I thought I would share some data I looked up. The ten largest holdings of GDX comprise about 65.5% of the total fund. I looked up consensus 2013 earnings for each of these 10 companies and calculated a PE for each. I then weighted these PE ratios as their percentages of GDX and calculated an estimated 2013 earnings PE ratio of GDX. It is 10.7 using closing prices from today. On April 1st the overall ratio was 12.5 for another data point.
Being that the forward looking PE for the S&P500 is about 14, GDX of course looks oversold. Being that GDX is trading at 11 ATR’s below its 200 day MA and SPX is trading at 10.3 ATR’s above its 200DMA, GDX looks oversold.
I looked up short interest for GDX and the top three holdings. All this data is always old, but there was not significant short interest as of 3/28/13. This is probably a bad sign for the longs. All the selling right now must be coming from institutional investors and the hedge fund mavens. I don’t think retail investors move markets.
Having said all that, I think this POS will go lower before it goes higher. I think this simply because I believe the sharks are also in the game now and they smell blood and will drive this down to run as many stops as they can.

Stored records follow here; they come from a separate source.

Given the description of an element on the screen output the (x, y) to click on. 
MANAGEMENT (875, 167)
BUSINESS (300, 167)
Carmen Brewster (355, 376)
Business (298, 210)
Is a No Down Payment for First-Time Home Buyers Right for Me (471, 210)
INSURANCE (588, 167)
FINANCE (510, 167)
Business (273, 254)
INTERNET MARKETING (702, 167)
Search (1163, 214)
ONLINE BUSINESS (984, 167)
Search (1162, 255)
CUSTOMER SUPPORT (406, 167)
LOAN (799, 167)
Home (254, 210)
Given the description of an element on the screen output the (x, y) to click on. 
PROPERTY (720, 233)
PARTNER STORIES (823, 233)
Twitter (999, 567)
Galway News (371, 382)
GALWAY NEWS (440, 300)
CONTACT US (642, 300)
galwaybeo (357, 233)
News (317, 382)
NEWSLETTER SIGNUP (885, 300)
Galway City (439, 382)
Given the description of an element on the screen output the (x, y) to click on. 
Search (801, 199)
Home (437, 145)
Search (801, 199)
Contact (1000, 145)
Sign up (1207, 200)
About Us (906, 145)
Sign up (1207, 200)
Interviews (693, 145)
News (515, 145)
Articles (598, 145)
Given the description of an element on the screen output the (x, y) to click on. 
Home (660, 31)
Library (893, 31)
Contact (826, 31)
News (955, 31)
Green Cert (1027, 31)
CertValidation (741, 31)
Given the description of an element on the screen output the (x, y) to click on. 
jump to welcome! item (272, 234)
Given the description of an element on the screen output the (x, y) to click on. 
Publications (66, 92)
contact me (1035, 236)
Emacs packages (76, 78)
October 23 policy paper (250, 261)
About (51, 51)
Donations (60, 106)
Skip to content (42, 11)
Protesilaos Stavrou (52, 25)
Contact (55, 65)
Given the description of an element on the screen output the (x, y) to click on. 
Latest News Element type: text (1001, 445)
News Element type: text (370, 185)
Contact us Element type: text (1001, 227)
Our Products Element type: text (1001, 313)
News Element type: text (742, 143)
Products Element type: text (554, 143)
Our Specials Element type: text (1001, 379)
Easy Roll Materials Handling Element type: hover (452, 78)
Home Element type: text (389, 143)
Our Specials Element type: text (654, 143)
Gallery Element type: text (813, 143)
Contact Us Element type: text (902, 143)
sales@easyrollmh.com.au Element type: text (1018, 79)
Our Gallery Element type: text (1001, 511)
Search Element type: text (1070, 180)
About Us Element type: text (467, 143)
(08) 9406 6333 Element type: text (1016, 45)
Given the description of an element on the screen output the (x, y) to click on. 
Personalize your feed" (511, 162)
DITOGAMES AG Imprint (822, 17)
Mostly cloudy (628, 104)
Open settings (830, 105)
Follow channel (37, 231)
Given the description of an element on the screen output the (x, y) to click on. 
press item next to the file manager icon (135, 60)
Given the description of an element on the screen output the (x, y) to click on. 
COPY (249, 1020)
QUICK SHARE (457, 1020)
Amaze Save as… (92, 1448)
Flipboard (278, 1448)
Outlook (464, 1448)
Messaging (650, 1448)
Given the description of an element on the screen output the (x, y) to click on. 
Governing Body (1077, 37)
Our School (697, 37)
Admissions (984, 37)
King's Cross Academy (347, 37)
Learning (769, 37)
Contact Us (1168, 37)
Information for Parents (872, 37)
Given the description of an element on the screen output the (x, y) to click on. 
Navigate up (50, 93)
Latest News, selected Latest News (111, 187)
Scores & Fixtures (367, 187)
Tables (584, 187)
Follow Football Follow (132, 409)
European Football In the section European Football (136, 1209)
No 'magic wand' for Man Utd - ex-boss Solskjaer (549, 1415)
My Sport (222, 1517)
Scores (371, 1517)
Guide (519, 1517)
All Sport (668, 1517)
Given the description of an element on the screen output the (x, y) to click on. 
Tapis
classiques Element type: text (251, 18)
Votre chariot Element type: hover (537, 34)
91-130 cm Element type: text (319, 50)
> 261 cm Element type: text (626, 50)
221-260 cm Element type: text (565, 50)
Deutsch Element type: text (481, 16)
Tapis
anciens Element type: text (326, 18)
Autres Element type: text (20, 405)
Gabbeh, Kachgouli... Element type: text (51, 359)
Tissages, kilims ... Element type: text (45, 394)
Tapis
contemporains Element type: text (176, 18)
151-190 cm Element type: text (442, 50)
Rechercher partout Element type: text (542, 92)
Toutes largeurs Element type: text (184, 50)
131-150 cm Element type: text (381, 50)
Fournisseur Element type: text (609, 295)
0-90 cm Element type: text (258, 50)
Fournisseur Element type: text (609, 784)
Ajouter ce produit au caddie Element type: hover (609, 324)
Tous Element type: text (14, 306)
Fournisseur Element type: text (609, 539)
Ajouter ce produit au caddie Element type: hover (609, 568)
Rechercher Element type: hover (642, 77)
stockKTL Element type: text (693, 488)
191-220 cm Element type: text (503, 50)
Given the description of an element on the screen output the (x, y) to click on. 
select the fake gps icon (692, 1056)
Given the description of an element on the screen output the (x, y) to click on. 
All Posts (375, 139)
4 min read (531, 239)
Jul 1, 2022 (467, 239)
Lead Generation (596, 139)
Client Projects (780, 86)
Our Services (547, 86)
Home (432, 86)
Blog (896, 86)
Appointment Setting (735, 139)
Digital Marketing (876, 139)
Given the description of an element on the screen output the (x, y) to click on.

Gold is in a down trend and now entered a cyclical bear market and until the down trend reverses, it is better to stay away from the miners. Might be a lot more pain ahead.
I'm waiting for gold to do another Golden Cross before getting in. When the 13 weeks EMA moves above 39 week EMA and RSI is above 50 should mark a safe entry point.
Good luck to you.
I'd rather be in your shoes now than mine. I have been using a return to mean strategy on GDX that has worked well for the last couple of years, but with this extended downturn is blowing up. On top of that my position size has gotten too large.
Anyway, are you buying gold or GDX at your entry point? BTW, it looks like a very reasonable plan.